# START OF GIVEN DATA
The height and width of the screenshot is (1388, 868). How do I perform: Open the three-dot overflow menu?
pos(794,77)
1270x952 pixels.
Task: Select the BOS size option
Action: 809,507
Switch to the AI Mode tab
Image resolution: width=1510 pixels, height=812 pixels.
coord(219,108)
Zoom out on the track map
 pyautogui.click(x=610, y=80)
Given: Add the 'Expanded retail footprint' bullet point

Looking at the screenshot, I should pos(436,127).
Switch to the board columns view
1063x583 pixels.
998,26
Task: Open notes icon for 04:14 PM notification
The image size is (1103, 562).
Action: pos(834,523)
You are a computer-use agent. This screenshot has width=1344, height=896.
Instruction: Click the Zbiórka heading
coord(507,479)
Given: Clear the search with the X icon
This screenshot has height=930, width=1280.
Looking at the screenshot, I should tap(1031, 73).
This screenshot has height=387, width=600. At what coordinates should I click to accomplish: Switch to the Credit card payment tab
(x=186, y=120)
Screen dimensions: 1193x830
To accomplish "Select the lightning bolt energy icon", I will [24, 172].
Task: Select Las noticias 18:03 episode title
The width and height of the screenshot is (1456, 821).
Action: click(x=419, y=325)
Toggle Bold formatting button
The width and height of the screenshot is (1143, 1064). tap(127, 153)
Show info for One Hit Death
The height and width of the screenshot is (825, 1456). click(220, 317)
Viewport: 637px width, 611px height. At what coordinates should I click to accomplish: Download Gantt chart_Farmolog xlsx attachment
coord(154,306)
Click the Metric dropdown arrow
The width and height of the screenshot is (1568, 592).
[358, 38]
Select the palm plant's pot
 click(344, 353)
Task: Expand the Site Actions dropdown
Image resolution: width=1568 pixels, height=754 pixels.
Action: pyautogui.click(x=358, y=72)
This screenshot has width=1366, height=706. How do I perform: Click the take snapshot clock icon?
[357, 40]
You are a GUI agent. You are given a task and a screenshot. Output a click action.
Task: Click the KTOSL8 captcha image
# END OF GIVEN DATA
-- STATED EXERCISE --
Can you render the listing above as a Markdown table with the columns Row and Entry, one numbered row per line, from the first line of the listing to the line with "pyautogui.click(x=610, y=80)", both ends included and blank lines left out?

-- CORRECT OUTPUT --
| Row | Entry |
|---|---|
| 1 | The height and width of the screenshot is (1388, 868). How do I perform: Open the three-dot overflow menu? |
| 2 | pos(794,77) |
| 3 | 1270x952 pixels. |
| 4 | Task: Select the BOS size option |
| 5 | Action: 809,507 |
| 6 | Switch to the AI Mode tab |
| 7 | Image resolution: width=1510 pixels, height=812 pixels. |
| 8 | coord(219,108) |
| 9 | Zoom out on the track map |
| 10 |  pyautogui.click(x=610, y=80) |